Hi all, so this is something I was struggling with on the previous production series (19.7) and it's still an issue, after upgrading and after doing a complete fresh install of opnsense 20.1, restoring my config, and updating.
Essentially I'm trying to open up a port for TCP/UDP, and no matter what I try it doesn't open, sites like canyouseeme can't see the port open and trying to connect to something like a game through that port also doesn't work.
In this instance it's 25445 for one of my servers, DL380-G6 that's refusing to work.
I've cloned existing rules that do work, and show an open port on test sites, and allow connections, such as teamspeak, but when I try to add anything new it doesn't work and it's driving me absolutely insane.
On top of that I have a second public static IP which I want to use, however if I add that as a virtual IP it kills my network.
I had that working at one point too and then one day it shat the bed, and no longer worked so I had to move all my hosting back onto the first static IP.
I'm at my wits end with this and have made a couple other topics about this with loads of screenshots and no solutions have been found so I'm hoping posting my whole damn config will maybe get someone who knows more about this to spot why the hell it isn't working.
Frankly I would switch over to pfsense since every google search is overloaded with results for that instead of opnsense but my hardware is too old for the newest versions.
Firstly, lets look at your 2nd WAN IP, the mask is wrong. Your primary IP is shown as having a 24 bit mask, yet you have put a 32 bit mask on your second IP - you only want it to talk to itself? Here's one of my aliases, my mask is set to 28 bit as that's what my ISP wants, I have use of up to 6 static IP's, this is one of them. This is all you need to enter.
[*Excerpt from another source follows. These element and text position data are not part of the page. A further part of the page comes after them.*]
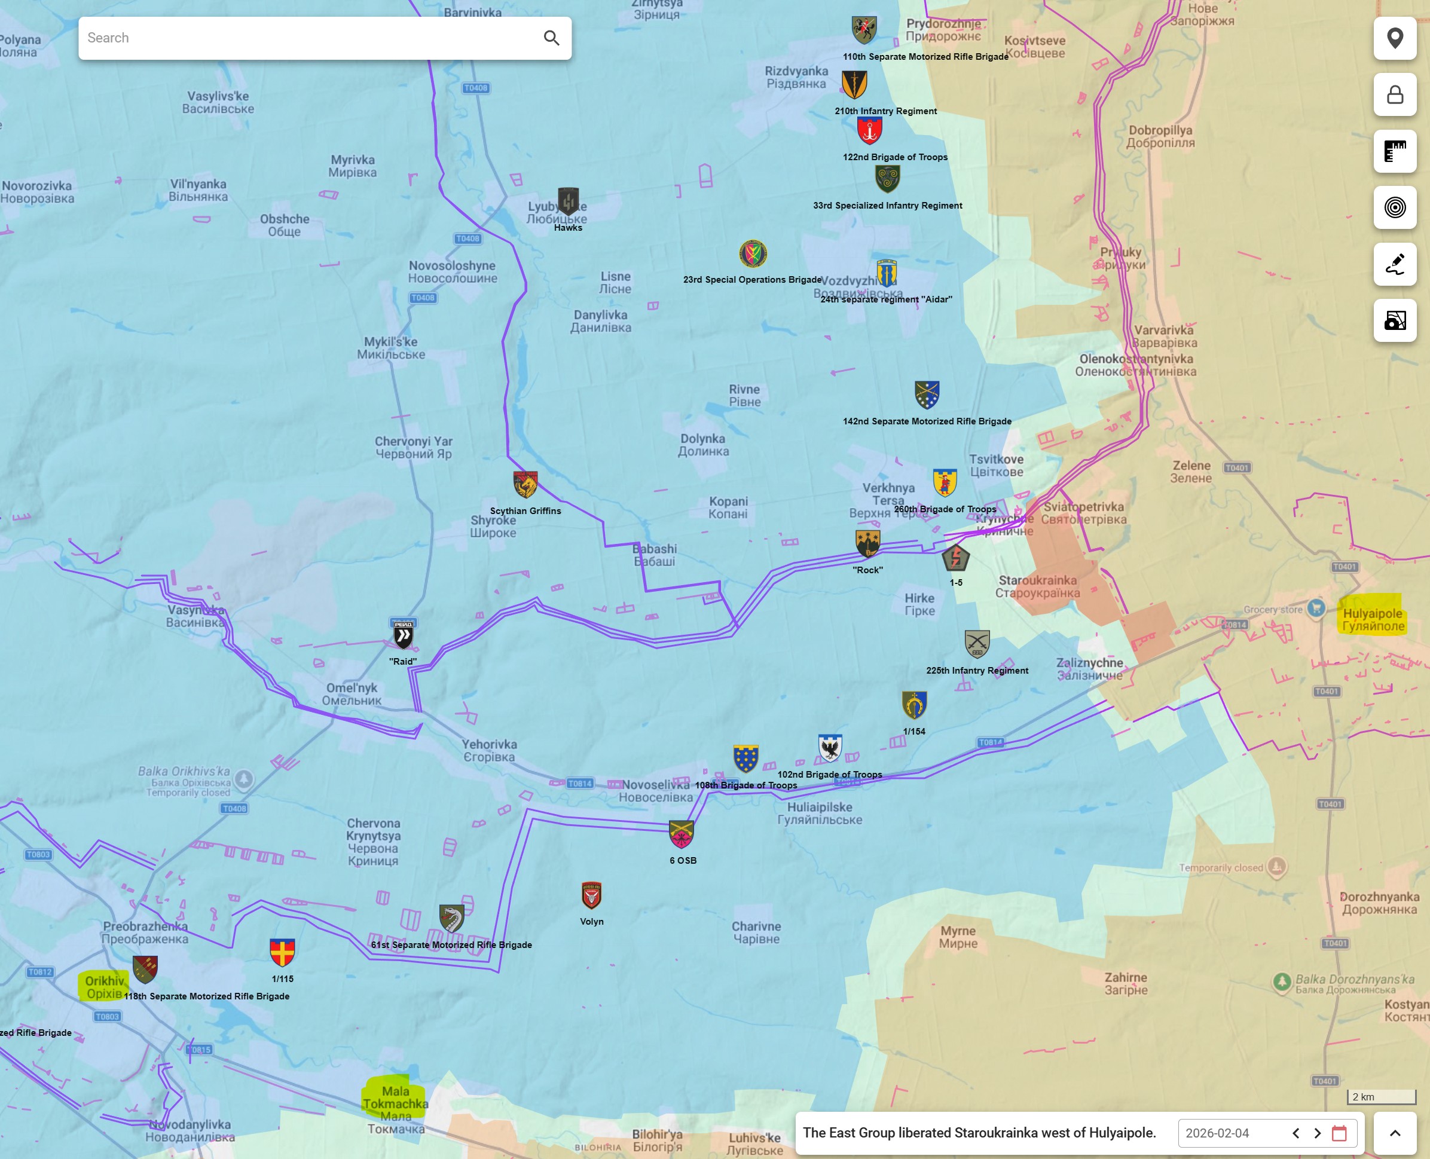This screenshot has width=1430, height=1159.
Task: Go to previous date with left chevron
Action: tap(1296, 1133)
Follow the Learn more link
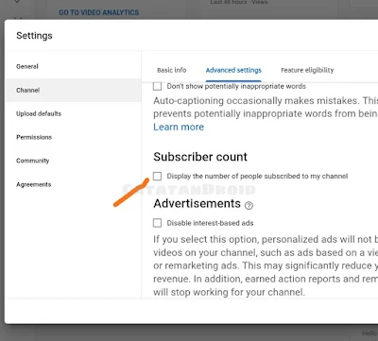This screenshot has height=341, width=378. 179,127
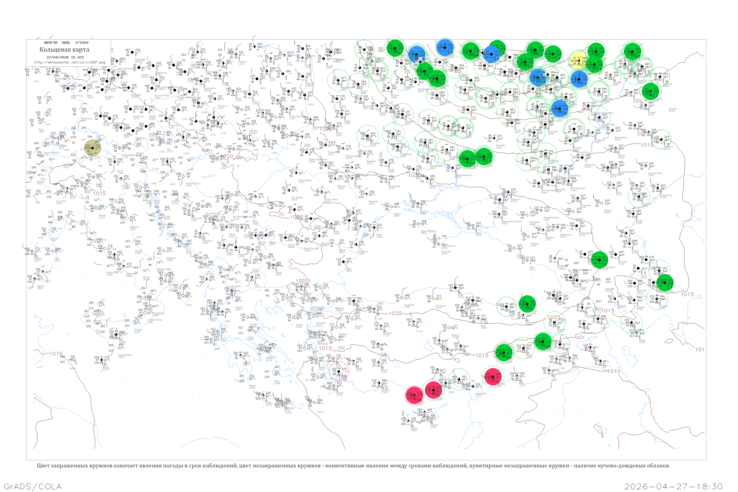Viewport: 738px width, 492px height.
Task: Click the 2026-04-27-18:30 timestamp
Action: click(673, 486)
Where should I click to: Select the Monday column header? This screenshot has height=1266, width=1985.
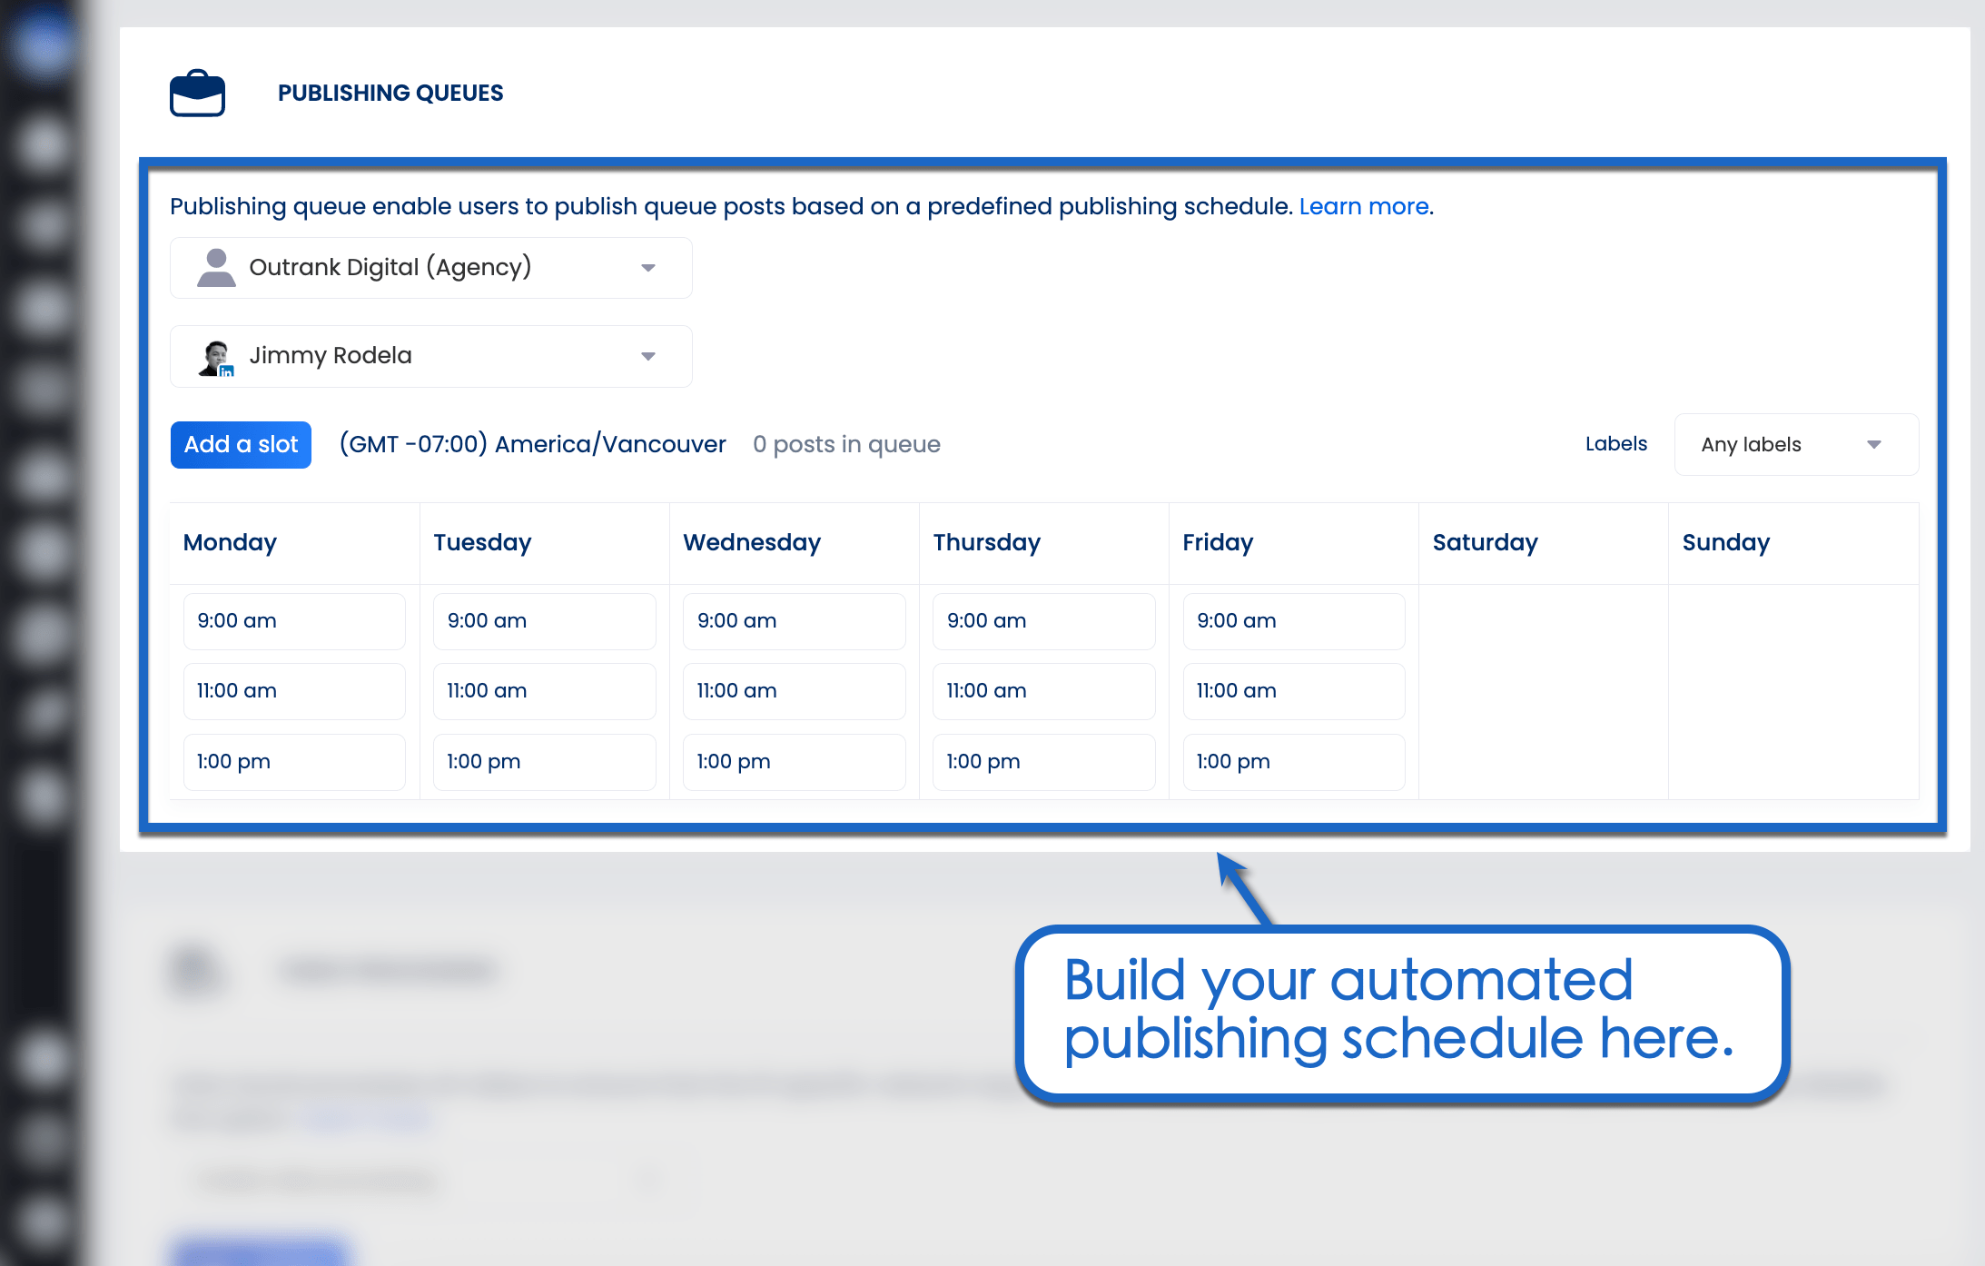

(https://i.ibb.co/6XsmLY0/IP-Alias-Settings.png) (https://ibb.co/dmKrxB4)
Port forwarding works fine, I suggest you read this:
https://www.techrepublic.com/article/how-to-create-a-firewall-rule-with-opnsense/ (https://www.techrepublic.com/article/how-to-create-a-firewall-rule-with-opnsense/)
Finally, you can still download on old version of pfsense if you wish:
http://mirror.transip.net/pfsense/downloads/ (http://mirror.transip.net/pfsense/downloads/)
I've looked at a dozen or so different guides on port forwarding and made rules completely from scratch following them and the ports refuse to open, and I can't see them on the live firewall feed. That's why this is so frustrating, I made this rule following that link, as well as taking other rules for this exact same machine (dl380-g6) and simply changing the port and they don't work. It makes zero sense. I've even also set manual floating rules for these same ranges and they work for some that have been active for ages but new ones won't work. Rebooting doesn't help either.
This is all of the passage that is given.